I go straight for the bar. The whiskey bites the second it hits my throat but it’s not enough. I pour another before the first even settles. The wood creaks as I lean forward, both hands braced against it like it’s the only thing keeping me standing.
I should feel better. The Bloody Scorpions are dead, all but the few cowards who got away with their tails between their legs. But all I feel is hollow.
I swallow another shot and scrub a hand down my face. My knuckles are still raw. There’s dried blood under my fingernails. Some of it’s mine. Most of it isn’t.
Behind me, the brothers drift in. Quiet. Tired. Bloody and bruised. Padre’s got a split lip. Crank’s limping. No one complains. No one says a damn word. They just drop into chairs, kick off boots, crack beers like we didn’t just level an entire MC.
I turn, my back pressed to the bar, glass dangling from my fingertips.
“Hashtag,” I grunt.
He looks up from where he’s already sliding his laptop out of its case. “On it. I’ll check for chatter.”
He jerks a thumb toward the laptop screen without looking. “Local news caught the blaze. Cops found the bodies—well, what’s left of ’em. No IDs made yet and no mention of us.” he confirms.

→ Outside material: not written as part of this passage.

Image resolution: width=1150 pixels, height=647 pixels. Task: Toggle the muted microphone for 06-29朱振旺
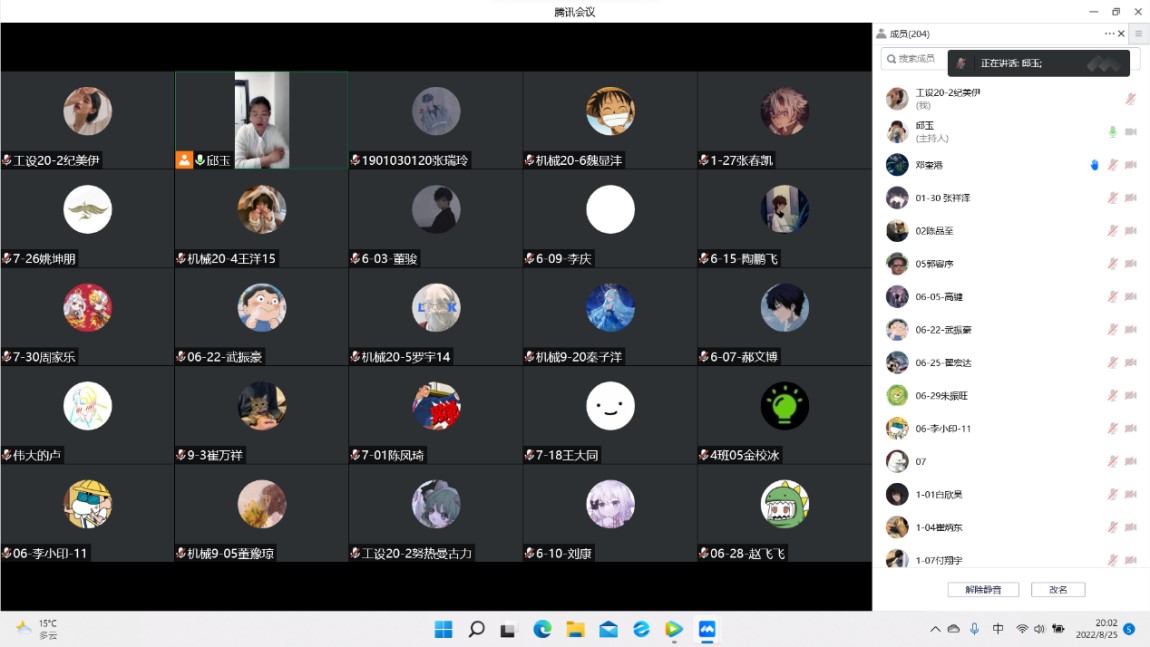[1112, 396]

Rancor crosses his arms, scowling. “Won’t stay that way long. Those fuckers that got away are gonna start squawking. We lost the element of surprise.”
“Maybe,” I mutter, my jaw clenched. “But they don’t know what we know.”

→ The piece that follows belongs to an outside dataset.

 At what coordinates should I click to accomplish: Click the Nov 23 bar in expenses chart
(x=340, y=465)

Crank grunts. “You think the buyer knows the shipment’s gone?”
I shake my head. “They might not even know the container got hit yet. And if they did, they’d be more careful. I doubt the buyer knows shit.”

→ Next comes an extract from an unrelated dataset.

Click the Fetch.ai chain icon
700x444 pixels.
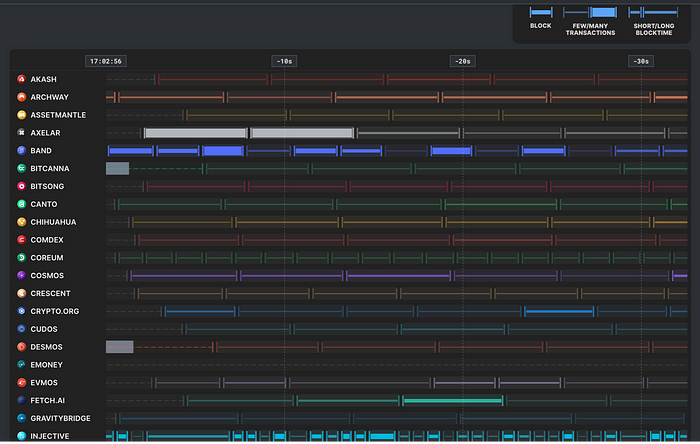click(21, 400)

Padre leans back in the chair, his voice like gravel. “We wait too long, we lose any girls they already have.”
“I know,” I snarl, sharper than I mean to.
“They can’t be dumb enough to move women during daylight,” Surge says quietly.
“I’m not betting lives on what those animals will or won’t do.” I lift the bottle again and let it burn down my throat. “Hashtag, dig into the location that prospect gave us. I want to know if there’s any movement.”
“On it.” Hashtag says peeling off toward his tech den.
I turn to the rest. “Everyone get some rest. We hit the plant tonight.”
Some of the guys shift, hesitation in their eyes like maybe they’ve got something to say. I cut them off with a look that dares them to open their mouth. No one does.
They’re pissed. Wound just as tight as I am. It goes against every instinct we’ve got to wait when there’s blood to spill and women in trouble, but they know I’m right. They need rest, and clear heads. Half-cocked gets you killed.
One by one, they file out.
I pour one last shot and down it. Tension coils in my spine. I push off the bar, pacing. My boots thud slow against the warped floorboards.
I hate this part. The waiting. It gives me too much time to think. Lacey’s gone and that’s on me. I told myself it was to protect her. That I’d rather she hate me and live than love me and die. But fuck if it doesn’t feel like a knife twisting under my ribs.